It's a must read. I was surprised at how much I already knew, but it's a great reference, and it has lots of good links at the bottom too.
I wish I'd read this a few months ago, when I started dabbling in Python. I didn't realise how deep I'd get. I though just up to the ankles, but I'm maybe up to my knees by now.
Things I've done right :
- Used 4 spaces for indents. I always have, in all languages that allowed it. (Though possibly not in examples on this blog, for reasons of laziness)
- Tried to stick to 80 chars. This is just a habit from my days (and nights) on a VT220.
- StudlyCaps for classes.
- Avoided single line compound statements.
- Practicality beats Purity. Always believed this. Some people try to write optimised code. I try to write readable code, and if it needs to be optimised, refactor later, and litter the code with comments explaining why.

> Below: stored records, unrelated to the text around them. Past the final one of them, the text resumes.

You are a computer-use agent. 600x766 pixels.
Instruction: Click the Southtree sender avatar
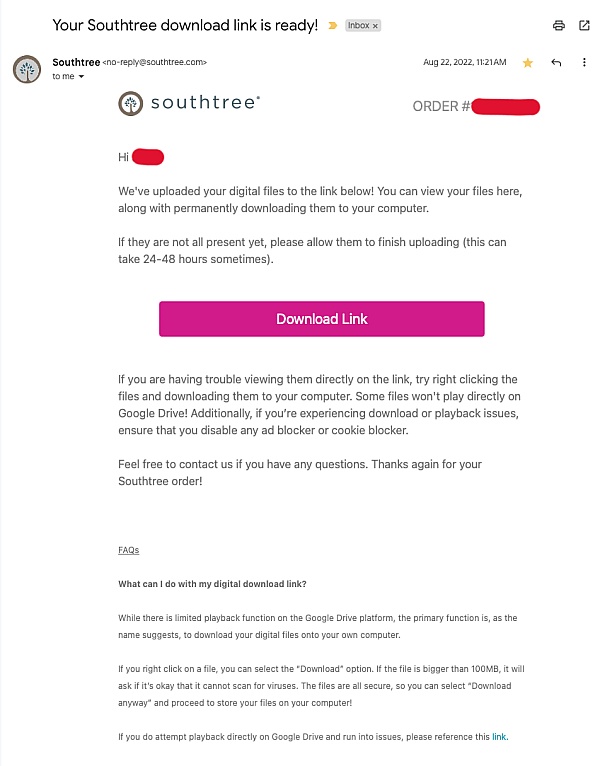(x=27, y=69)
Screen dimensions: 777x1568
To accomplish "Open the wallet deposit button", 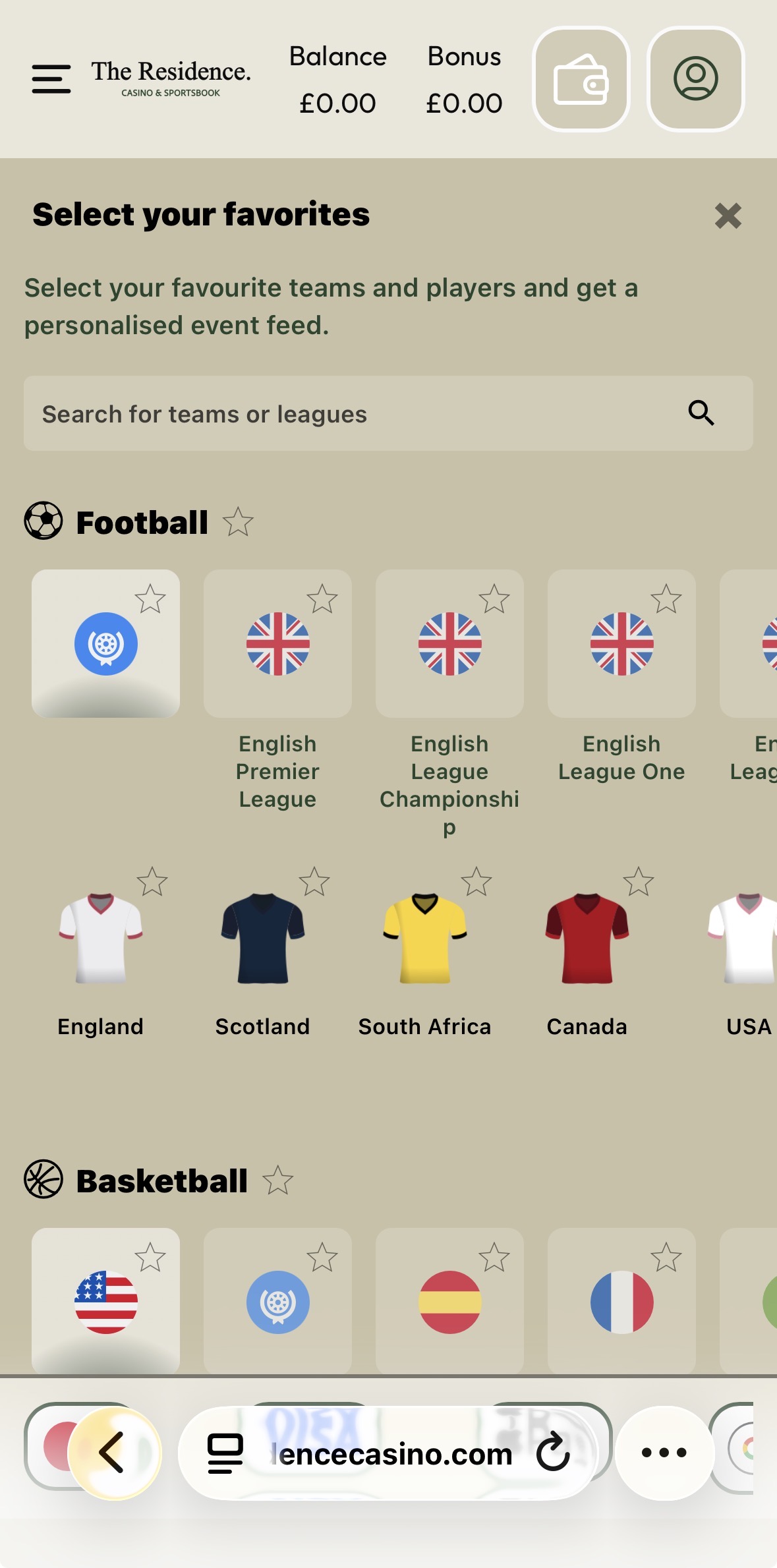I will (x=581, y=79).
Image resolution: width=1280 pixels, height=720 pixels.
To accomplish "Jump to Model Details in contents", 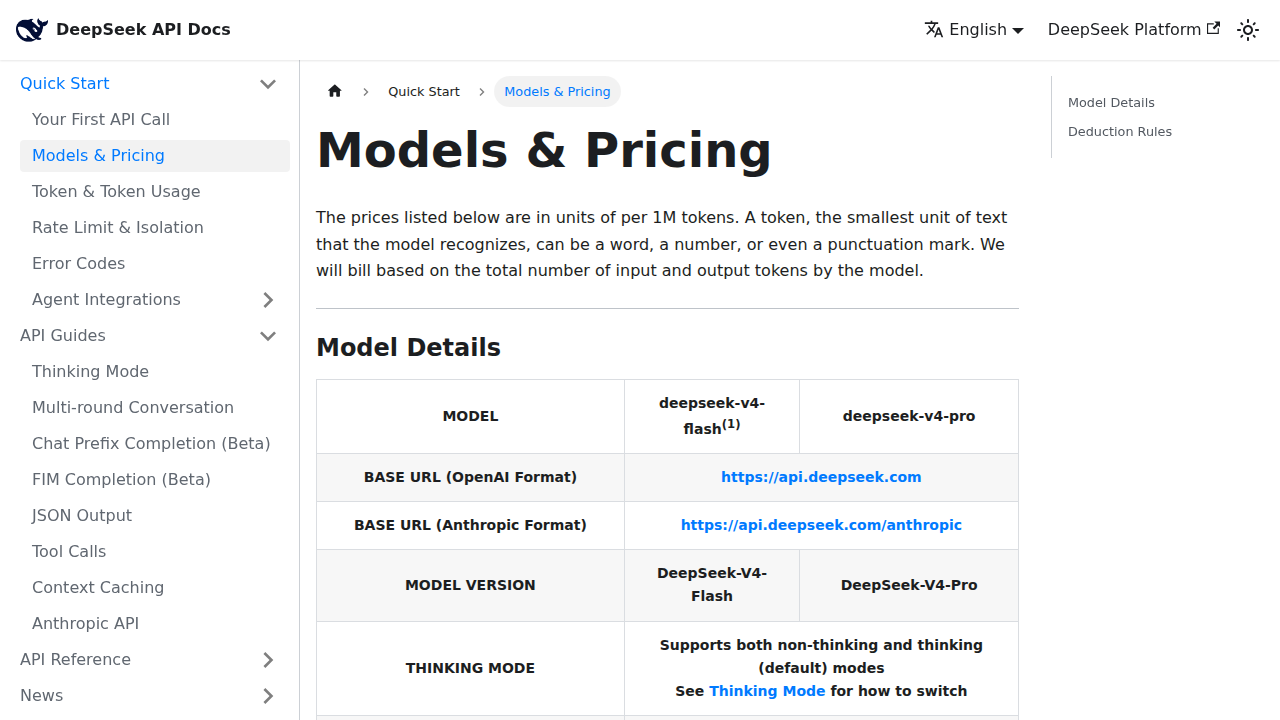I will pyautogui.click(x=1111, y=103).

Things I'm naturally graduating toward:
- I love whitespace. I use tons of it. Always have. It really helps readability. So I may have as many as 10 blank lines between functions. Gradually, this has been reducing. While I'm using Python, the excess whitespace has become annoying. I'm not quite at the 1 line between functions, 2 between classes guideline, but I think I'll naturally get there soon.
Used None for many default parameters, initialising new objects inside functions. (I didn't really know why, but now I do, and I can fix it where I've got it wrong at the moment)
Things I've done wrong:
- Used camelCase where I should be using joined_lower. I prefer camelCase, but if joined_lower is more Pythonic, I'm willing to yield this. Not sure if I'll change all the code that I already have though.
- Not used spaces after , and : in lists and dicts
- Not used docstrings much (My excuse is that I'm in a mixed Java/Jython environment, and I don't know how to make the docstrings useful).
- I have some unnecessary "== True" or "== None" gubbins. The linked doc has a table explaining how the Truth Values work.